It's time to talk about Interim Analysis in the clinical trials of SARS-CoV-2 vaccines. Most all large Phase 3 clinical trials, and quite a few smaller Phase 2 trials, I've known had Interim Analysis built into their design. It allows the trial to be temporarily stopped at some predefined midpoint. In trials of cancer drugs that I knew well, the stopping point was usually when roughly 40-50% of patients had been treated and evaluated. In vaccine trials, most of the volunteers were quickly vaccinated. Interim analysis happens when a given number of "events" occurred – where the event is a confirmed SARS-CoV-2 infection.
One of the trials recently announced some protocol features that will be part of its Interim Analysis. I can't find that news article, so I'll rely on memory. After about 150 infections occurred, the trial's Data & Safety Monitoring Board met and looked at unblinded data for those 150 cases. They could see how many infections occurred on the experimental SARS-Cov-2 vaccine arm and how many were on the control or placebo* arm.
Obviously, they don't expect zero infections on the experimental arm and all the infections on the placebo arm. And, they hope they don't see it work out to about 50% infections on each arm. The goals were already written into the trial's protocol, stating how many infections on the experimental arm would result in stopping the trial early for futility, for successful efficacy, or would allow the trial to continue. It is rare for a trial to stop early because the Interim Analysis shows success. But this depends on high high or how low they set the bar.
In the case of one of the vaccines, if I remember correctly, the bar was set for success if the placebo arm has at least 50% more infections than the experimental arm.

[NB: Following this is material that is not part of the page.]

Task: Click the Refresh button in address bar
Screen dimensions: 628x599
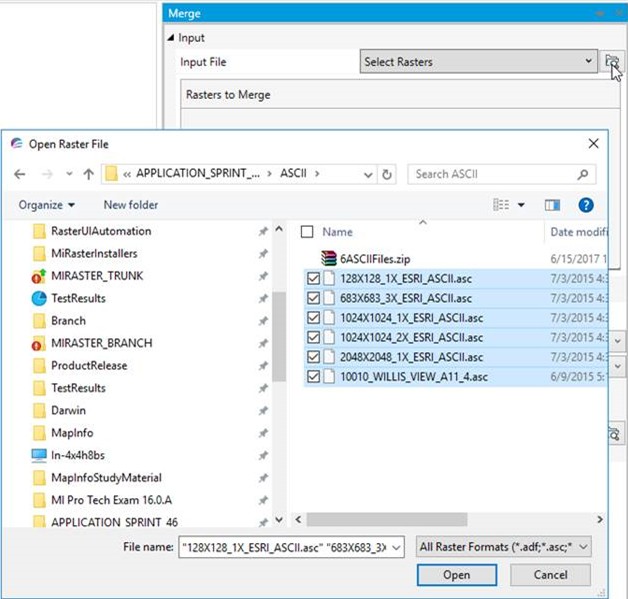Action: click(x=387, y=174)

For 150 infections, if at least 90 were on the placebo arm, and no more than 60 were on the experimental arm, it could indicate an early sign of success. (Please note, I'm not certain I remember these numbers correctly. I'm only trying to explain how Interim Analysis proceeds.) On the other hand, if infections were roughly equal on both arms, it would indicate the experimental vaccine offered no protection.
My point here is that these very large trials don't require that results must reflect all the people on the trial. If, and only if, enough people are protected from viral infection during the Interim Analysis, that could be considered good enough reason to begin widespread public vaccinations. The trial would continue to evaluate safety & efficacy of all 30,000 people on the trial. But the vaccine would be given temporary approval, pending the final results of the trial.
All the SARS-CoV-2 vaccine trials have Interim Analysis built into the trial protocols. The details of where the bar is set may vary, but all the trials all have this feature. It really isn't necessary to deliberately infect vaccinated people to see the results.
* Instead of true placebo, people on the control arm were given an vaccine unrelated to SARS-CoV-2, such as the DTaP vaccine against diphtheria, tetanus, and pertussis. It's considered unethical to inject a blank placebo when it's well known that immunity against diphtheria, tetanus, and pertussis wears off most people after about 10 years.